TASK INPUTS below:

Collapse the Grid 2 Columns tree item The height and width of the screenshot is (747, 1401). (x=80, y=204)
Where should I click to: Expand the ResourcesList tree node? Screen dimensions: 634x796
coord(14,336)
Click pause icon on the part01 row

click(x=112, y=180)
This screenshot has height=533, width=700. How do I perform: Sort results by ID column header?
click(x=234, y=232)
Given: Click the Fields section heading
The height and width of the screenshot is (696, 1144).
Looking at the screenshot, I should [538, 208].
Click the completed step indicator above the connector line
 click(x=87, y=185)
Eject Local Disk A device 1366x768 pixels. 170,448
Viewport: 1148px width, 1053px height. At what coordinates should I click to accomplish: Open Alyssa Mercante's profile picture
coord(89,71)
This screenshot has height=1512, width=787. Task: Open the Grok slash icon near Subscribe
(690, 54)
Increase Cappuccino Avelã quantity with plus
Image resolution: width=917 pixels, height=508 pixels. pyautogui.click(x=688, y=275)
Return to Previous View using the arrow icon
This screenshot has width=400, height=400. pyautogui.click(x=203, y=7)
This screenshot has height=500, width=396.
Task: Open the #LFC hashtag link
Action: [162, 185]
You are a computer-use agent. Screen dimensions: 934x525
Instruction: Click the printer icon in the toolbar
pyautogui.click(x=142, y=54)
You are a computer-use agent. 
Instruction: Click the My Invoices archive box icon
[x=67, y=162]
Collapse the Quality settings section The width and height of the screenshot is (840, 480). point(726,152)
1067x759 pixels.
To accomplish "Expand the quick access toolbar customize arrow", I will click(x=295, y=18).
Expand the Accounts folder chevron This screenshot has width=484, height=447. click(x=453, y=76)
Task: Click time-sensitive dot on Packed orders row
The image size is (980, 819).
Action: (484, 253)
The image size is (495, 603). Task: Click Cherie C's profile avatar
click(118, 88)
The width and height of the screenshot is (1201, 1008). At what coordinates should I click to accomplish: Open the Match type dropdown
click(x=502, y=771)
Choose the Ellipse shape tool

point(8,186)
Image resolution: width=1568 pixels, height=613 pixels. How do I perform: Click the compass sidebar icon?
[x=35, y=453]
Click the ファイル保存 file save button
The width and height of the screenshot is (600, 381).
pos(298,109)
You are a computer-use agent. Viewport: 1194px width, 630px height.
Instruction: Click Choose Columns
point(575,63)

End of TASK INPUTS.

# EXERCISE AIM
The data must be transcribed in full. Every word stays the same.

# TASK ANSWER
Collapse the Grid 2 Columns tree item The height and width of the screenshot is (747, 1401). (x=80, y=204)
Where should I click to: Expand the ResourcesList tree node? Screen dimensions: 634x796
coord(14,336)
Click pause icon on the part01 row

click(x=112, y=180)
This screenshot has height=533, width=700. How do I perform: Sort results by ID column header?
click(x=234, y=232)
Given: Click the Fields section heading
The height and width of the screenshot is (696, 1144).
Looking at the screenshot, I should [538, 208].
Click the completed step indicator above the connector line
 click(x=87, y=185)
Eject Local Disk A device 1366x768 pixels. 170,448
Viewport: 1148px width, 1053px height. At what coordinates should I click to accomplish: Open Alyssa Mercante's profile picture
coord(89,71)
This screenshot has height=1512, width=787. Task: Open the Grok slash icon near Subscribe
(690, 54)
Increase Cappuccino Avelã quantity with plus
Image resolution: width=917 pixels, height=508 pixels. pyautogui.click(x=688, y=275)
Return to Previous View using the arrow icon
This screenshot has width=400, height=400. pyautogui.click(x=203, y=7)
This screenshot has height=500, width=396.
Task: Open the #LFC hashtag link
Action: [162, 185]
You are a computer-use agent. Screen dimensions: 934x525
Instruction: Click the printer icon in the toolbar
pyautogui.click(x=142, y=54)
You are a computer-use agent. 
Instruction: Click the My Invoices archive box icon
[x=67, y=162]
Collapse the Quality settings section The width and height of the screenshot is (840, 480). point(726,152)
1067x759 pixels.
To accomplish "Expand the quick access toolbar customize arrow", I will click(x=295, y=18).
Expand the Accounts folder chevron This screenshot has width=484, height=447. click(x=453, y=76)
Task: Click time-sensitive dot on Packed orders row
The image size is (980, 819).
Action: (484, 253)
The image size is (495, 603). Task: Click Cherie C's profile avatar
click(118, 88)
The width and height of the screenshot is (1201, 1008). At what coordinates should I click to accomplish: Open the Match type dropdown
click(x=502, y=771)
Choose the Ellipse shape tool

point(8,186)
Image resolution: width=1568 pixels, height=613 pixels. How do I perform: Click the compass sidebar icon?
[x=35, y=453]
Click the ファイル保存 file save button
The width and height of the screenshot is (600, 381).
pos(298,109)
You are a computer-use agent. Viewport: 1194px width, 630px height.
Instruction: Click Choose Columns
point(575,63)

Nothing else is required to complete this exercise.